<<<<

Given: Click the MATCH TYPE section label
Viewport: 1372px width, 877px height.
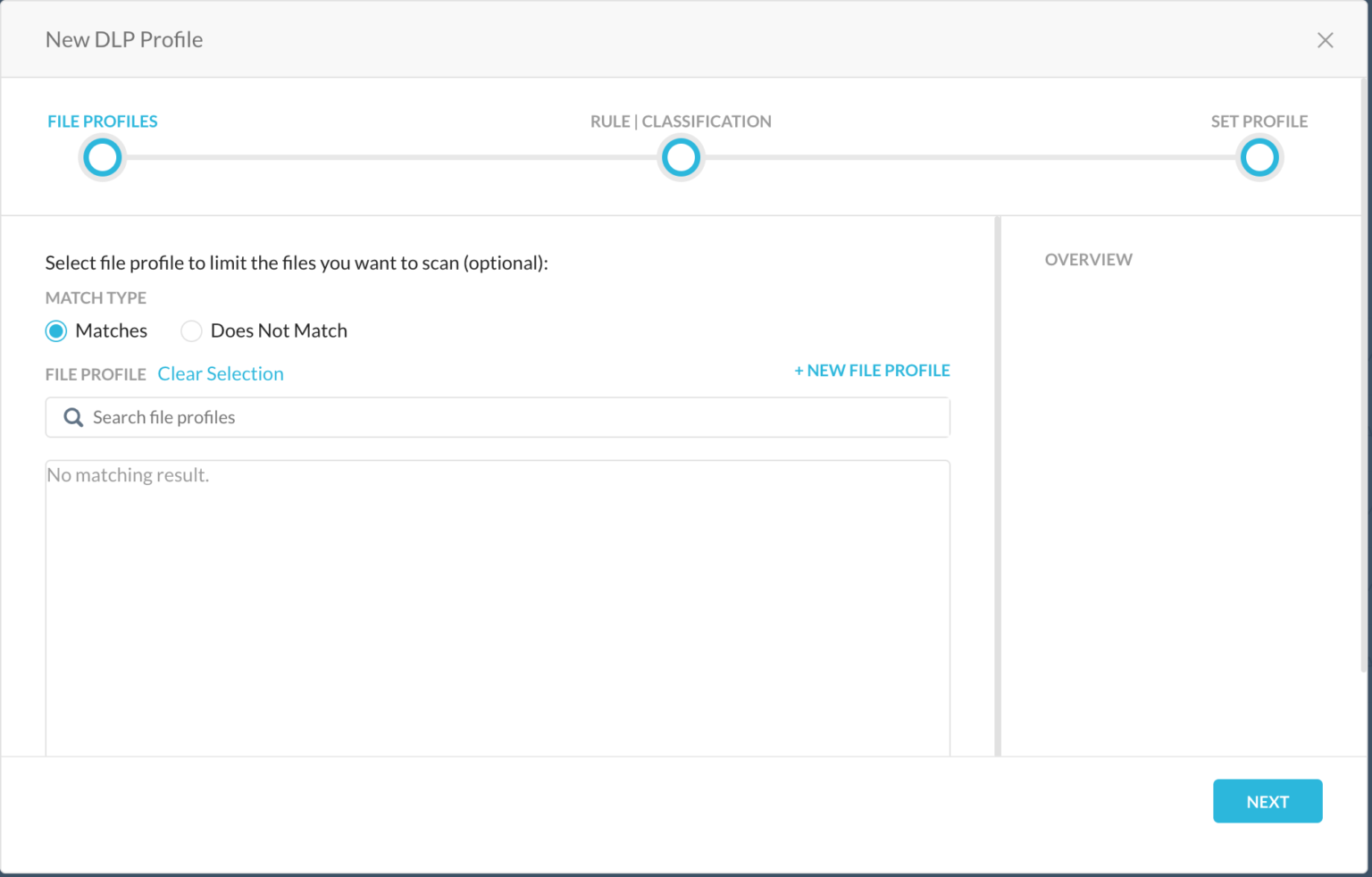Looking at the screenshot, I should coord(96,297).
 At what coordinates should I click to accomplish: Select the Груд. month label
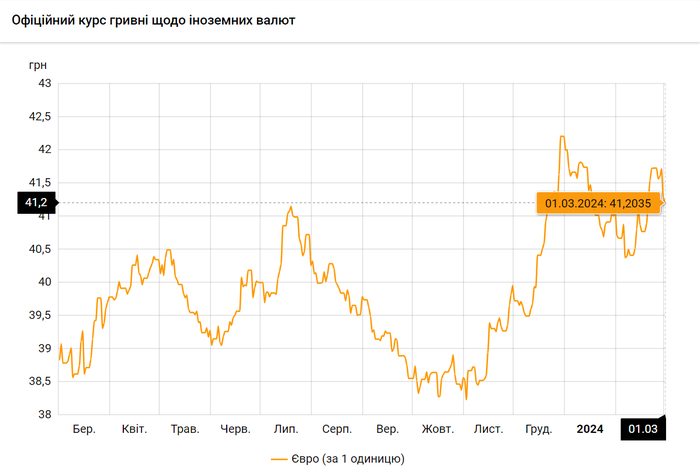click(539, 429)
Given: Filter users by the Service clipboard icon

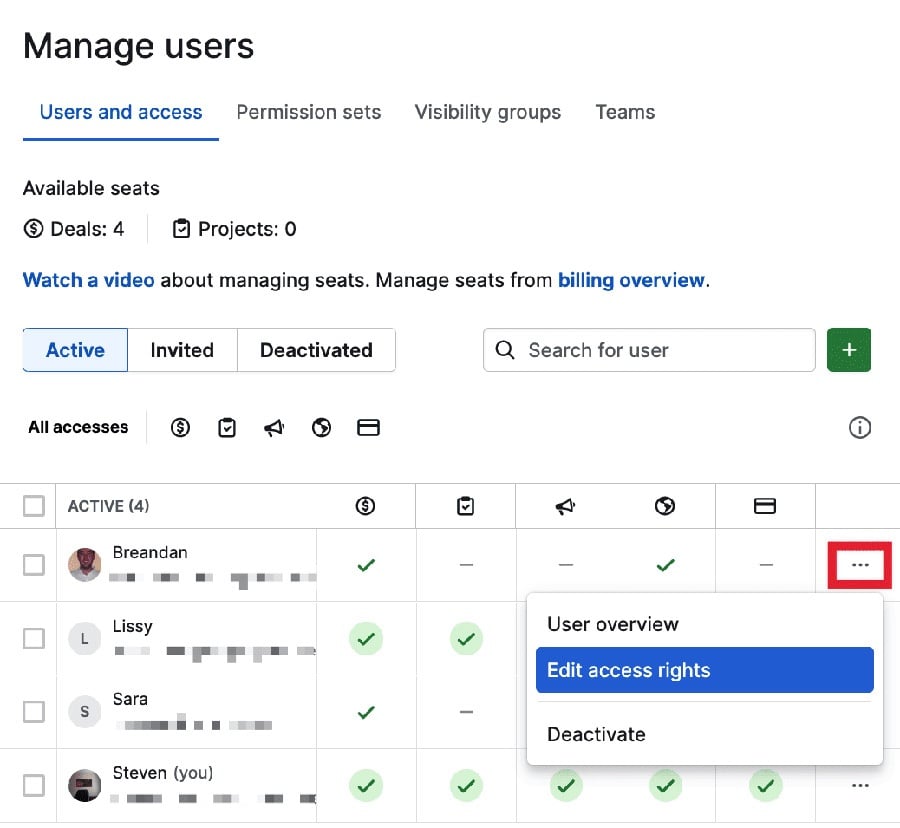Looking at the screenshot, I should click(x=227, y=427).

>>>>
<<<<

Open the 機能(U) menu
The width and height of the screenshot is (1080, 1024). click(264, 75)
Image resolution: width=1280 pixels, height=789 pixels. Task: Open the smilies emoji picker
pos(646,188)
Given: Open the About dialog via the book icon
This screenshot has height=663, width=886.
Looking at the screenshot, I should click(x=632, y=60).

>>>>
<<<<

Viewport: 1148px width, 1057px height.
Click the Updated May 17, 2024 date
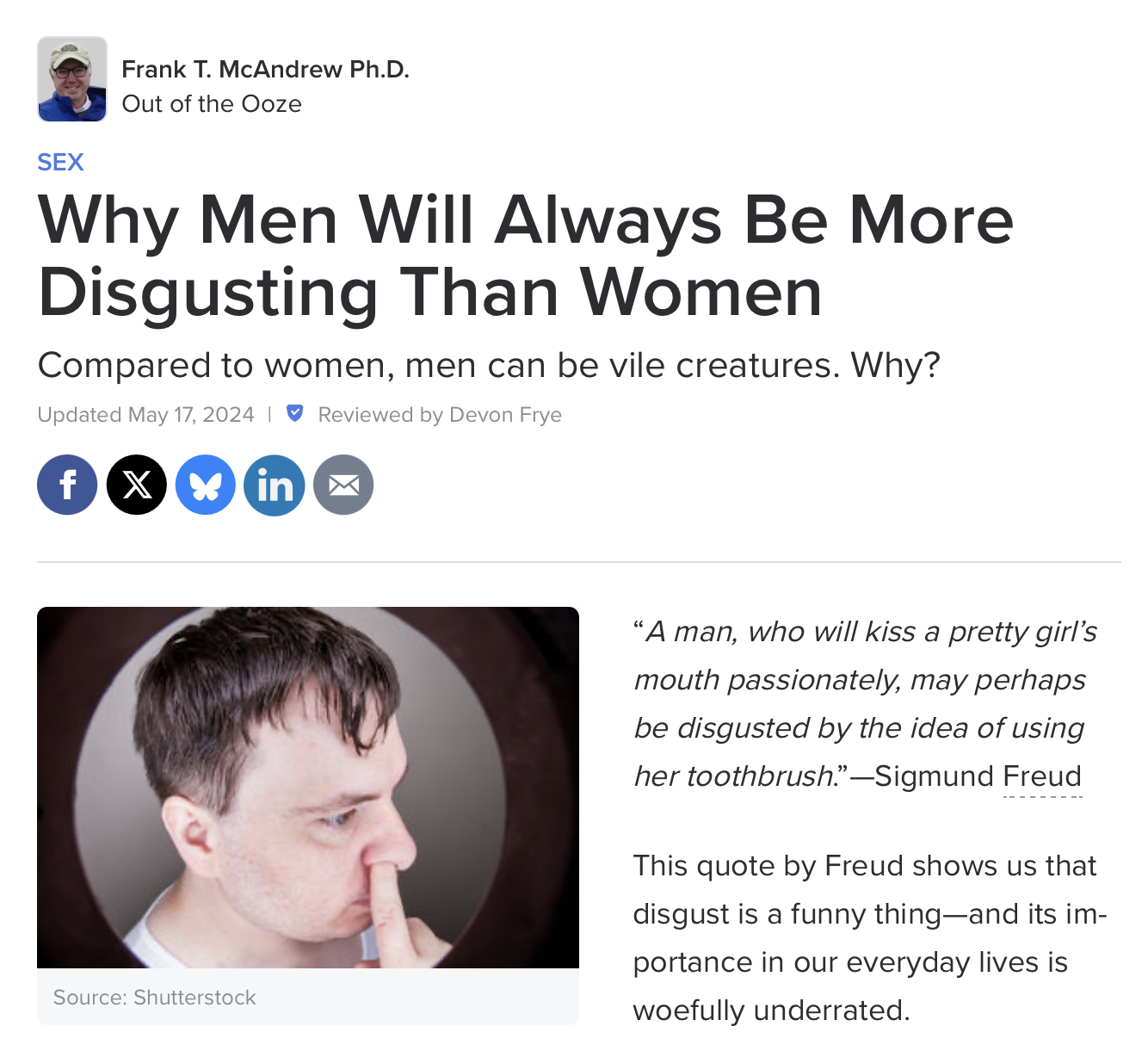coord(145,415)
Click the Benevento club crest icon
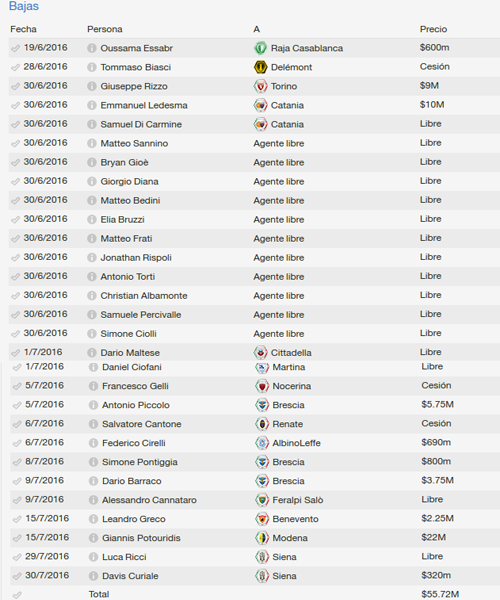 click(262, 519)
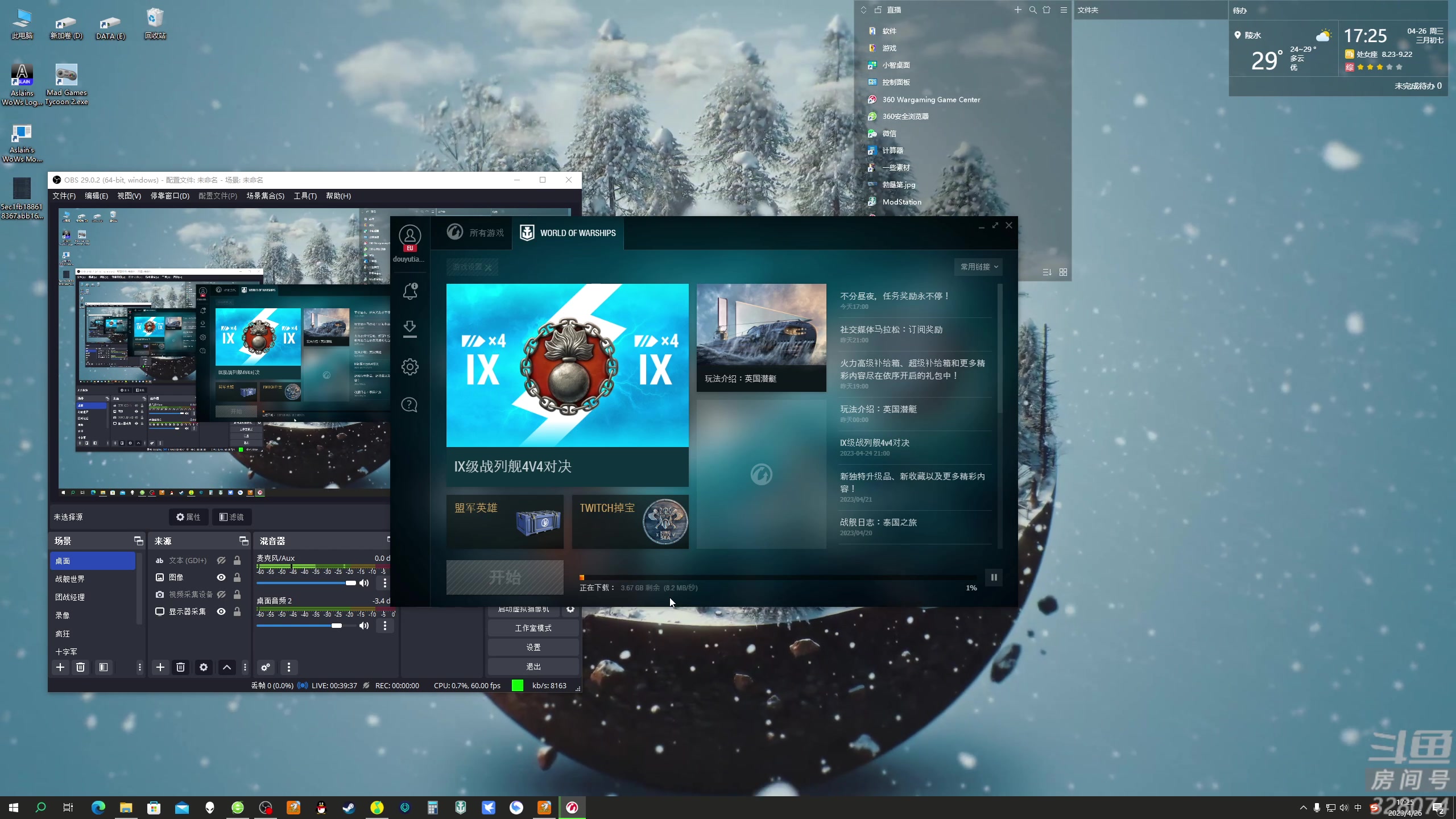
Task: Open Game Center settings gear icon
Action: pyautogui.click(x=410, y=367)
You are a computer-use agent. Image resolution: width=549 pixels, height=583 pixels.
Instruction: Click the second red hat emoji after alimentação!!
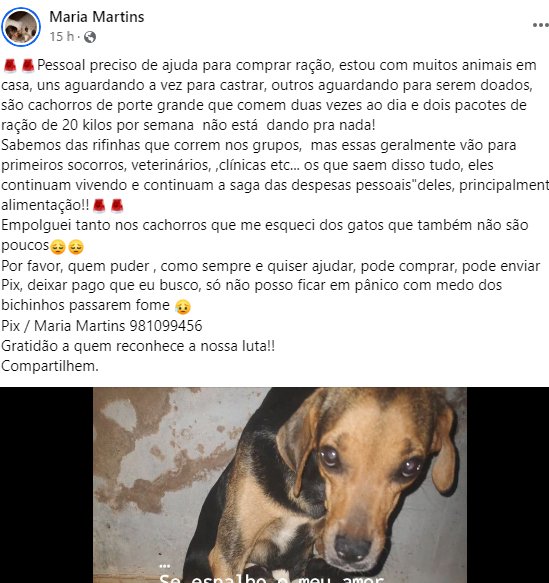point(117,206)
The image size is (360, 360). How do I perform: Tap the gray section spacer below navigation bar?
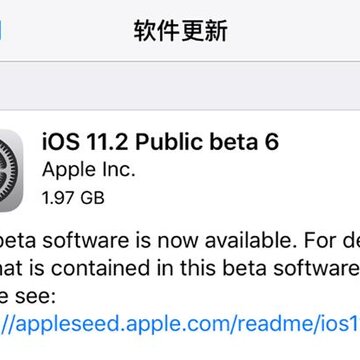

>>>>

Given request:
In the listing from the line with "At what coordinates" to the line with "Looking at the screenshot, I should click(x=227, y=427).", swap "clipboard" for "calendar" and give those lines again with nothing else changed. Leave the pictures out of your answer.

Full answer:
 At what coordinates should I click to accomplish: Select the Груд. month label
click(539, 429)
Given: Filter users by the Service calendar icon

Looking at the screenshot, I should click(x=227, y=427).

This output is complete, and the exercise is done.